What you will do:
Exactly the lines from the one that contains "[İstanbul’da Turiste Kavun" through the end of the material below are to be output, the first and last included.

Records to use:

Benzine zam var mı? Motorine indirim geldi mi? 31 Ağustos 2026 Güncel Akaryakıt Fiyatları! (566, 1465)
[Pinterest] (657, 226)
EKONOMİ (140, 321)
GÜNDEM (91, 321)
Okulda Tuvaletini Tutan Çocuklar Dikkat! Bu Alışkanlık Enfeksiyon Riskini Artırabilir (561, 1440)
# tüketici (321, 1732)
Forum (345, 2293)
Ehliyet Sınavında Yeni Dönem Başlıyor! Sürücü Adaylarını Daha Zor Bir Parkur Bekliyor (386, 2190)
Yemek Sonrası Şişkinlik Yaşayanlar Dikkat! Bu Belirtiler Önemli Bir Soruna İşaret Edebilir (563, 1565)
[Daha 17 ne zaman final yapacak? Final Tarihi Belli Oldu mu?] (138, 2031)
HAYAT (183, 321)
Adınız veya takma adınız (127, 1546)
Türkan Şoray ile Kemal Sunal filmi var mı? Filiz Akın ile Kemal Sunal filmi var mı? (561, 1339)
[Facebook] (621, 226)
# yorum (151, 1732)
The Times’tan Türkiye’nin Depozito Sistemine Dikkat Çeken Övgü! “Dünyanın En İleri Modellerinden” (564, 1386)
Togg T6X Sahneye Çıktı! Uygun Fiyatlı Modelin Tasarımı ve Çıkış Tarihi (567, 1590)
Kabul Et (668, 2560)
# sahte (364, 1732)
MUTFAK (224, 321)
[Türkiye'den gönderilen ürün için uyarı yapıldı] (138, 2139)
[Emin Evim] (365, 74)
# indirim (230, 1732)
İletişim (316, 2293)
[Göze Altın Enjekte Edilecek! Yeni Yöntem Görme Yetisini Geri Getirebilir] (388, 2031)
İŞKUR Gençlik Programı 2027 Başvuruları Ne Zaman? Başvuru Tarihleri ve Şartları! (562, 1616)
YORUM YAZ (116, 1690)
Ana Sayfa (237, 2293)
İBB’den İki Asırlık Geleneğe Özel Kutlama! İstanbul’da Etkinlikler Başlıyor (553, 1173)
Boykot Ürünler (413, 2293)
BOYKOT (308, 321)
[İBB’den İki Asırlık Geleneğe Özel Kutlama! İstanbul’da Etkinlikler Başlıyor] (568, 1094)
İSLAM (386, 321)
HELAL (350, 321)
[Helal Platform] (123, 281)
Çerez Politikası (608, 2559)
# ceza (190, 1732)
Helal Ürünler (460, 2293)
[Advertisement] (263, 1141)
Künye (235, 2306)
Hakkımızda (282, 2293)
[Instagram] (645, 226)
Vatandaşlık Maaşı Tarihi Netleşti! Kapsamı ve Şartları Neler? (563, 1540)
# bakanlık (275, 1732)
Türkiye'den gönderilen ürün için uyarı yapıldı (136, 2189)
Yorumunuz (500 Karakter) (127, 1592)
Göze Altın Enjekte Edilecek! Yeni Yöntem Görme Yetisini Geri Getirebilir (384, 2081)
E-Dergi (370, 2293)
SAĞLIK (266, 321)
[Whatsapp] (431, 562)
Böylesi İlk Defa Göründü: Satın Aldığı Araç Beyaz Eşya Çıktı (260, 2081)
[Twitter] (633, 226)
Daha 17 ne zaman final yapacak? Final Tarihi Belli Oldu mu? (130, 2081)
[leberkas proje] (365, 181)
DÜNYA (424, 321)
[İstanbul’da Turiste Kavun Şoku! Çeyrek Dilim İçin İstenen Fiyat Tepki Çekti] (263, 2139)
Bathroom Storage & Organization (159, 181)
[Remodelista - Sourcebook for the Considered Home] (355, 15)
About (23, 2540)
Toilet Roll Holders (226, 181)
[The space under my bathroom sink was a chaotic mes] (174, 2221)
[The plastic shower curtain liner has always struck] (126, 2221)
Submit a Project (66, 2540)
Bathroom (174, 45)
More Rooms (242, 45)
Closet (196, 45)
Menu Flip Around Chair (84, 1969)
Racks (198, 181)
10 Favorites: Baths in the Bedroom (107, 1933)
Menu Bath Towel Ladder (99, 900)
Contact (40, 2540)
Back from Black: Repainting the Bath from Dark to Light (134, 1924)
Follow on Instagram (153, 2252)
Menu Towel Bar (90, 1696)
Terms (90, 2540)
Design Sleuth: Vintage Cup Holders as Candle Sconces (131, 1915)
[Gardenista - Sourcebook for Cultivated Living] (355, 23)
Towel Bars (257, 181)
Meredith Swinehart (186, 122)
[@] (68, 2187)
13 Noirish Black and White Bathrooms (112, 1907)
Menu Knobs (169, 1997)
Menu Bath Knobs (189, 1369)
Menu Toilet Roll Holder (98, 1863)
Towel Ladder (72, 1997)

Task result:
[İstanbul’da Turiste Kavun Şoku! Çeyrek Dilim İçin İstenen Fiyat Tepki Çekti] (263, 2139)
Bathroom Storage & Organization (159, 181)
[Remodelista - Sourcebook for the Considered Home] (355, 15)
About (23, 2540)
Toilet Roll Holders (226, 181)
[The space under my bathroom sink was a chaotic mes] (174, 2221)
[The plastic shower curtain liner has always struck] (126, 2221)
Submit a Project (66, 2540)
Bathroom (174, 45)
More Rooms (242, 45)
Closet (196, 45)
Menu Flip Around Chair (84, 1969)
Racks (198, 181)
10 Favorites: Baths in the Bedroom (107, 1933)
Menu Bath Towel Ladder (99, 900)
Contact (40, 2540)
Back from Black: Repainting the Bath from Dark to Light (134, 1924)
Follow on Instagram (153, 2252)
Menu Towel Bar (90, 1696)
Terms (90, 2540)
Design Sleuth: Vintage Cup Holders as Candle Sconces (131, 1915)
[Gardenista - Sourcebook for Cultivated Living] (355, 23)
Towel Bars (257, 181)
Meredith Swinehart (186, 122)
[@] (68, 2187)
13 Noirish Black and White Bathrooms (112, 1907)
Menu Knobs (169, 1997)
Menu Bath Knobs (189, 1369)
Menu Toilet Roll Holder (98, 1863)
Towel Ladder (72, 1997)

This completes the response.